Security Groups (SGs) act as the primary firewall for all zCompute resources. A default security group can be created with each VM instance you launch or any number of custom SGs can be defined. You can also create SGs from the Security Group menu of the zCompute web console and assign them to virtual interfaces.
When SGs are assigned to an interface or modifications made to existing SGs, those changes will immediately apply to all interfaces which have that interface assigned to it.
Creating a Security Group
There are three primary ways to create SGs from the web console: when creating a new instance, from the Networks tab of an existing instance, and from the Security Groups menu.
In each case, you'll be presented with the same window:
From this screen you must give the SG a name, select which VPC this SG should be assigned to, and use the Add button to add one or more rules.
Security Group Rules
A virtual interface will block all traffic that does not match any rules from any associated security groups. Therefore SGs act as a passlist and when multiple are attached to a single interface they are aggregated into a single passlist. These rules are applied after the Source/Destination Check for a given interface.
Each rule can be configured to match based on the following variables:
- IP version
- IPv4
- IPv6
- Traffic direction
- Ingress
- Egress
- Protocol
- Any
- ICMP
- TCP
- UDP
- Start port and End port (for TCP and UDP)

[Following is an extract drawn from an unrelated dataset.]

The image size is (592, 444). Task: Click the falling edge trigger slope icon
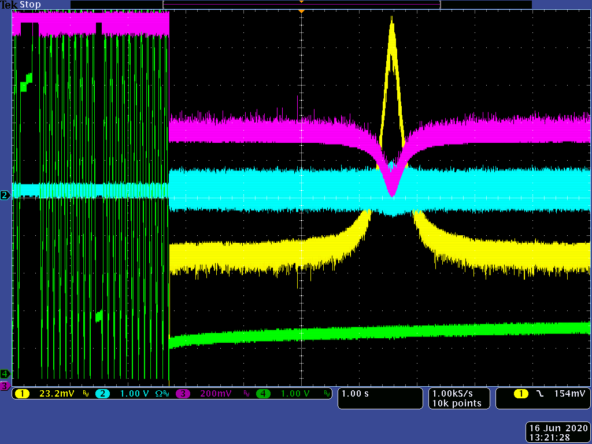[x=539, y=394]
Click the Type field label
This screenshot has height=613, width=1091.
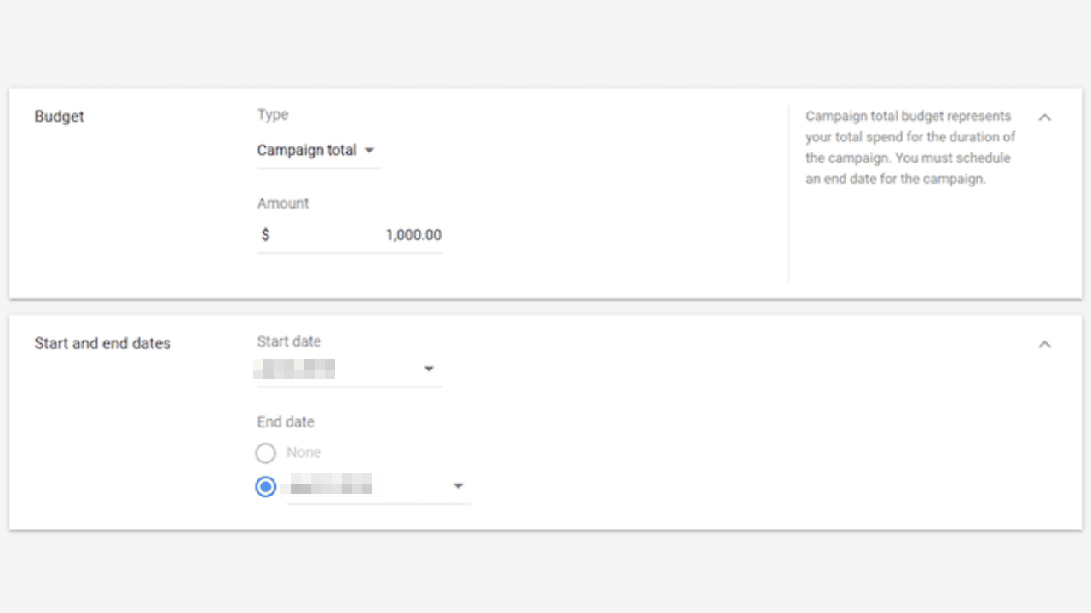(x=273, y=115)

- Type and Code (for ICMP)
- Host
- Any
- ingress, matches packets from any source
- for egress, matches packets to any destination
- Group
- ingress, matches packets from zCompute virtual interfaces which have the specified Security Group attached
- for egress, matches packets to zCompute virtual interfaces which have the specified Security Group attached
- Subnet
- ingress, matches packets from the specified subnet/host
- for egress, matches packets to the specified subnet/host
- Any
Editing a Security Group
Security groups can be reviewed by clicking on them from the Security Group menu or by clicking on them from the Networks tab of a VM Instance.
From there you will be presented with the option to edit, detach, or delete the SG.